Les seconds rôles que sont Blonde et Pedrillo, ne sont pas pour autant des rôles mineurs. Léonie Renaud campe une « Blonde » à fort tempérament. Elle repousse les tentatives incessantes et insistantes d’Osmin “Durch Zärtlichkeit und Schmeicheln” qui fait valoir qu’elle est sa propriété. Elle refuse, déclarant fièrement, qu’elle n’est la propriété de personne. Il fulmine et elle le menace de l’attaquer. Pedrillo annonce à Blonde que Belmonte est arrivé et que tout est prêt pour l’enlèvement. Blonde exulte “Welche Wonne, welche Lust” mais s’inquiète d’Osmin. Pedrillo la rassure en lui expliquant qu’il mélangera un somnifère à du vin qu’il fera boire au serviteur du pacha. Elle sort pour informer Konstanze.
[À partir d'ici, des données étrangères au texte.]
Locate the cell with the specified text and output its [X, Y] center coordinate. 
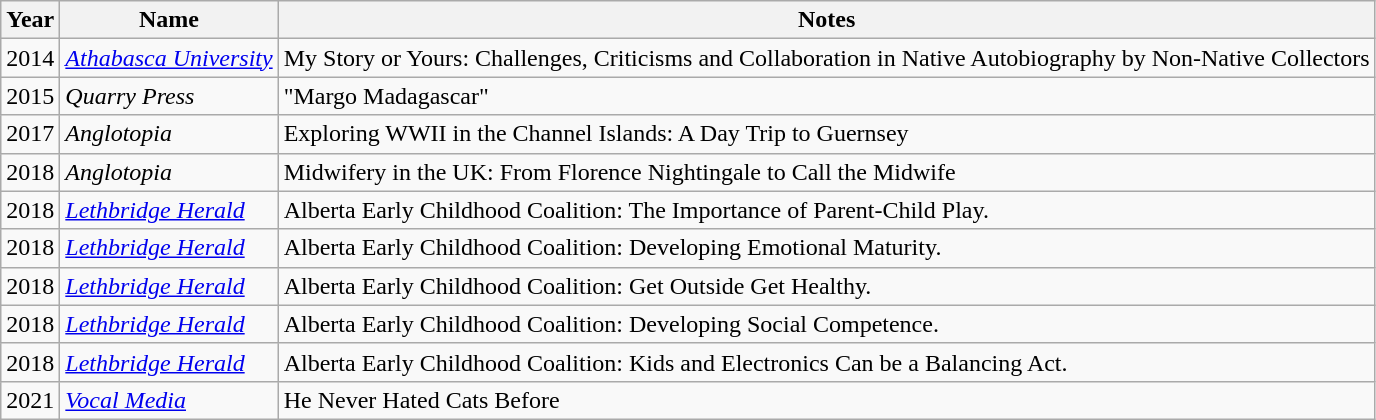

Osmin rentre, et Pedrillo, tenu par le ténor Emilio Pons, l’invite à boire “zum Frisch Kampfe”; “Vivat Bacchus ! Bacchus lebe”. Son plan ayant réussi, les deux couples se réunissent («Ach Belmonte ! Ach, mein Leben»). Cependant, pris de suspicion, Belmonte et Pedrillo interrogent avec inquiétude leurs fiancées respectives pour savoir si elles sont restées fidèles au cours de leur séparation forcée. A leur plus grande joie, les femmes réagissent avec indignation et consternation. Elles leur pardonnent néanmoins ces questions. Face aux couples Konstanze-Belmonte et Blonde-Pedrillo se trouve Osmin, gardien pittoresque et truculent, rôle confié à la basse Mischa Schelomianski. Disposant d’une voix ample et d’une profondeur inégalée, il ira chercher par deux fois le ré grave dans l’air “Wie will ich triumphieren”, tant redouté par ses condisciples. Non seulement de posséder cette noble voix grave, il révèle son talent comique et le public saura d’ailleurs l’honorer à plusieurs reprises.
Enfin, ne négligeons pas le rôle du Pacha Sélim, incarné par Jean-Marc Salzmann. Même s’il ne s’exprime que par la parole et non le chant, il use de toute sa voix pour véhiculer avec éloquence une riche palette d’émotions : la distance à l’encontre de Belmonte, le respect dont il témoigne envers Konstanze qui le repousse, la colère lorsqu’il la menace de lui faire subir toutes sortes de supplices et surtout sa clémence accordée à Konstanze et Belmonte. Bravo à lui pour cette performance théâtrale !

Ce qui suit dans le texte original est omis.